- [Work to be completed]: Run through the data and copy out every line that mentions the word "underline".

- [Source material]:
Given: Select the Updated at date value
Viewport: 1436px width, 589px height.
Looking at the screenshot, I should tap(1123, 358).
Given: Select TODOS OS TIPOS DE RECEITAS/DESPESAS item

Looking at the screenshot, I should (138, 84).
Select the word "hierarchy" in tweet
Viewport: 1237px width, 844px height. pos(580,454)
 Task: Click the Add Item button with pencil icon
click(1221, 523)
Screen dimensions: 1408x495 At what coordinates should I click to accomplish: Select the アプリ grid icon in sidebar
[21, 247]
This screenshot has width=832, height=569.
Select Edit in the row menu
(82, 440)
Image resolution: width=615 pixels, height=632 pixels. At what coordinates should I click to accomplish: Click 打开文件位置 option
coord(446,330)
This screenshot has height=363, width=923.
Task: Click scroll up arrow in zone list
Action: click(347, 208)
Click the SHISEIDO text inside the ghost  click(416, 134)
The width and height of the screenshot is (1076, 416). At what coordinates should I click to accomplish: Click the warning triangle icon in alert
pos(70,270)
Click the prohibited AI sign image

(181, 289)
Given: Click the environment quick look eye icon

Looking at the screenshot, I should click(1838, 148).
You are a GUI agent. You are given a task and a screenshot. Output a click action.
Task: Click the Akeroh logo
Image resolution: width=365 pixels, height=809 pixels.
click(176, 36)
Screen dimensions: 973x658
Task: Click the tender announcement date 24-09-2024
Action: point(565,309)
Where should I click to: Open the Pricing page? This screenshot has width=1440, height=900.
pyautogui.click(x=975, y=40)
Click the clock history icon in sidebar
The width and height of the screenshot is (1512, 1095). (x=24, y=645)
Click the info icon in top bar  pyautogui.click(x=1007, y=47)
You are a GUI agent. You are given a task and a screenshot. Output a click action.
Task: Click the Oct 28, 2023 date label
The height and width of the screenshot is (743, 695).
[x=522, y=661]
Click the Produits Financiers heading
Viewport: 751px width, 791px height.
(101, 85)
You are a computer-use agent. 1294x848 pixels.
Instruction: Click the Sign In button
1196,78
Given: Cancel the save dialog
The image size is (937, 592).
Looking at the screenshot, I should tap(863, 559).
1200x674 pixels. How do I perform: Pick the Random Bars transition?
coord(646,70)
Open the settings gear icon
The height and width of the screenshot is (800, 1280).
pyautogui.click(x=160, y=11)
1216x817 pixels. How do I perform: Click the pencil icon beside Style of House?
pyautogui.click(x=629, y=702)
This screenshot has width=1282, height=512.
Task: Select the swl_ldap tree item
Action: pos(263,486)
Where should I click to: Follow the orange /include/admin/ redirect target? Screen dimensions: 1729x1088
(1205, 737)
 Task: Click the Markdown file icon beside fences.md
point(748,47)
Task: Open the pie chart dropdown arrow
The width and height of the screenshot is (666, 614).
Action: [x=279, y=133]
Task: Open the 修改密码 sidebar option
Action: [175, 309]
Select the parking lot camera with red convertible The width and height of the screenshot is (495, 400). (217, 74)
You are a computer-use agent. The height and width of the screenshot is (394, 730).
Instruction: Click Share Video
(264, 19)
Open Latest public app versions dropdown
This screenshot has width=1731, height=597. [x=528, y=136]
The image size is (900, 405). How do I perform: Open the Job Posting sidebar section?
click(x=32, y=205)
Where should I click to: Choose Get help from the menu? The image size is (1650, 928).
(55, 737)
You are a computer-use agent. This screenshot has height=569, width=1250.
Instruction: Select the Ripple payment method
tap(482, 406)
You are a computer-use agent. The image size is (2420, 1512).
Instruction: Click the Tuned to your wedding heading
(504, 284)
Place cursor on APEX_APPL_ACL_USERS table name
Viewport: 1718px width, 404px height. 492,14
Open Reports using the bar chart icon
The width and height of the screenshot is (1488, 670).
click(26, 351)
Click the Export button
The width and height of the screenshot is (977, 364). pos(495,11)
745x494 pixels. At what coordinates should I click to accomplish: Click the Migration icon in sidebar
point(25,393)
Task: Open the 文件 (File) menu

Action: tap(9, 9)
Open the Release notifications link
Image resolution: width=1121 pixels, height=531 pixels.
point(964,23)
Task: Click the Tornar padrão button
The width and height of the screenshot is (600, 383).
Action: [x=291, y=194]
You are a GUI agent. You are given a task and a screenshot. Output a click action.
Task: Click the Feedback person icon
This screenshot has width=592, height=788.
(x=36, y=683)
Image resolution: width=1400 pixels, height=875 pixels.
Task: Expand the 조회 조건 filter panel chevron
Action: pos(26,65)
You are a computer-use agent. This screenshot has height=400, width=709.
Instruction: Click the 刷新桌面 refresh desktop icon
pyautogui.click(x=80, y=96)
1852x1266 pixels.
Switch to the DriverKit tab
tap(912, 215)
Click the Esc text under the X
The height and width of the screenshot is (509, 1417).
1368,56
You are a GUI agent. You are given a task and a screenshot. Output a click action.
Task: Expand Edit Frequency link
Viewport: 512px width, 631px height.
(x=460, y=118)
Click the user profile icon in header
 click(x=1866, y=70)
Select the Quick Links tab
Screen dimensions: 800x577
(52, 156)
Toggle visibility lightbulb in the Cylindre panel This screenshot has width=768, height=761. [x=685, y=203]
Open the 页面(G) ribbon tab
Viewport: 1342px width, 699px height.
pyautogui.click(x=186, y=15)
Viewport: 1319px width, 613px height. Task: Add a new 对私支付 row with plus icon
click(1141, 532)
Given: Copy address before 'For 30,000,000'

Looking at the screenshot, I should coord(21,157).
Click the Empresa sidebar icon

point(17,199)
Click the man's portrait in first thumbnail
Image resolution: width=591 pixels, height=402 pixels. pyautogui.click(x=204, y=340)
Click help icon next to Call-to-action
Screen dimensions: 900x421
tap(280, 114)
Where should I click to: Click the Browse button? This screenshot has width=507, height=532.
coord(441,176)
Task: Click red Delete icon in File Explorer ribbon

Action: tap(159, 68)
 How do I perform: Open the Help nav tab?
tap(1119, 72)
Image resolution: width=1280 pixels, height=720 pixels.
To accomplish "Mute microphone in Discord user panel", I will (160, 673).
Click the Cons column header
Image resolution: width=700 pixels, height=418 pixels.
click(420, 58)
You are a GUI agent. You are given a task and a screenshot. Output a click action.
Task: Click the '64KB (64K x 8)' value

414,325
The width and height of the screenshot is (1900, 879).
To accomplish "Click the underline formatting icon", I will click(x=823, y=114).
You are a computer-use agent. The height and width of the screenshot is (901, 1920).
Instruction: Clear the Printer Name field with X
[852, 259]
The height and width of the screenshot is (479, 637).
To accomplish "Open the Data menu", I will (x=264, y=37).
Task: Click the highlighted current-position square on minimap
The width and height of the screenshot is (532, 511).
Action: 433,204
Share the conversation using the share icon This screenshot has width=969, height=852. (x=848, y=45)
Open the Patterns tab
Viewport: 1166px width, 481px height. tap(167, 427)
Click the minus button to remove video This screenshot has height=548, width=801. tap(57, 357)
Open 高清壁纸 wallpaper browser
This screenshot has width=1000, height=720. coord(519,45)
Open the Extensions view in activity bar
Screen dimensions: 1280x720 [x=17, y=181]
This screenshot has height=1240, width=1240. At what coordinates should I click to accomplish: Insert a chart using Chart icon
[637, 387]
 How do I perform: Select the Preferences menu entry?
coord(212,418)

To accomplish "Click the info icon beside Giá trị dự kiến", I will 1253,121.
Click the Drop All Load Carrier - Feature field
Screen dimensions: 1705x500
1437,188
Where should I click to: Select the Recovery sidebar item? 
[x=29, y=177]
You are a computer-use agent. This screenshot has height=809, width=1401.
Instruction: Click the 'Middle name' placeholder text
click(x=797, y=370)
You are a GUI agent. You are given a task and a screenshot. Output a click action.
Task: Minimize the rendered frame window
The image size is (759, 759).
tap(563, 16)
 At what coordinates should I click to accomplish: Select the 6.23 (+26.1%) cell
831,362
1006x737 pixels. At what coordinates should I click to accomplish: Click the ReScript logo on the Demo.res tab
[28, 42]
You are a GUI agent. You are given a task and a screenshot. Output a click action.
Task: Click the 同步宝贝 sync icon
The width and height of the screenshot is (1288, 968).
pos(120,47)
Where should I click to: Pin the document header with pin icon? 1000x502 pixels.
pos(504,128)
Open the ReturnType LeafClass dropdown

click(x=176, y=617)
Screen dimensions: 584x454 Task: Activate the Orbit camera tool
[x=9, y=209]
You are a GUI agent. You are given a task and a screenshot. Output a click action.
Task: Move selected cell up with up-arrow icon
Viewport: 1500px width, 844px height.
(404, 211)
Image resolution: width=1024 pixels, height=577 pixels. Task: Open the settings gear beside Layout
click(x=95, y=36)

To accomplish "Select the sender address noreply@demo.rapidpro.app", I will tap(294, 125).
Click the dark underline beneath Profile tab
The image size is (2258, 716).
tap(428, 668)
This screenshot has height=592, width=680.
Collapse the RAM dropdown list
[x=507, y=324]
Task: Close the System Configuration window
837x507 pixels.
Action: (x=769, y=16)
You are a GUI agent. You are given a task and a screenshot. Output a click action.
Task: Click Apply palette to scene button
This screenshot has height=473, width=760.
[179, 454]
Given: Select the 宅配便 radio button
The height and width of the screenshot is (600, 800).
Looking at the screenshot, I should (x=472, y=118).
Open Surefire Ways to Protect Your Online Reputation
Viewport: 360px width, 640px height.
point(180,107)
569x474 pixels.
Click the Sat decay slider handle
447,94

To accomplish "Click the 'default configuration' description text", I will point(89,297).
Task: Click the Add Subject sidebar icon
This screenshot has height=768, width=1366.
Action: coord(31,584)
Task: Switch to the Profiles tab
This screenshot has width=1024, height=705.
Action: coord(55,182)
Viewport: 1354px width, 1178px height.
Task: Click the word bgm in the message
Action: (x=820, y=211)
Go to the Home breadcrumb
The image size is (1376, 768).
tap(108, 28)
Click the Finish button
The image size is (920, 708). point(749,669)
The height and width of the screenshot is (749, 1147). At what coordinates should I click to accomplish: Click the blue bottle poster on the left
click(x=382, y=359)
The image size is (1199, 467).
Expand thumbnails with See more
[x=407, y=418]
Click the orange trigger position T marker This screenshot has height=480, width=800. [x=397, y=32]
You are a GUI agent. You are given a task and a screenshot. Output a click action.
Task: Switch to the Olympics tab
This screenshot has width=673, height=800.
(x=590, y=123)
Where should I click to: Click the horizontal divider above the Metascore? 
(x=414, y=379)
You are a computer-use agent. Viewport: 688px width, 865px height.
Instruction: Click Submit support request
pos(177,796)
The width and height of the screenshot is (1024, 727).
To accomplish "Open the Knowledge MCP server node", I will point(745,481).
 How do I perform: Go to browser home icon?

- [Exercise output]:
To accomplish "Click the underline formatting icon", I will click(x=823, y=114).
Click the dark underline beneath Profile tab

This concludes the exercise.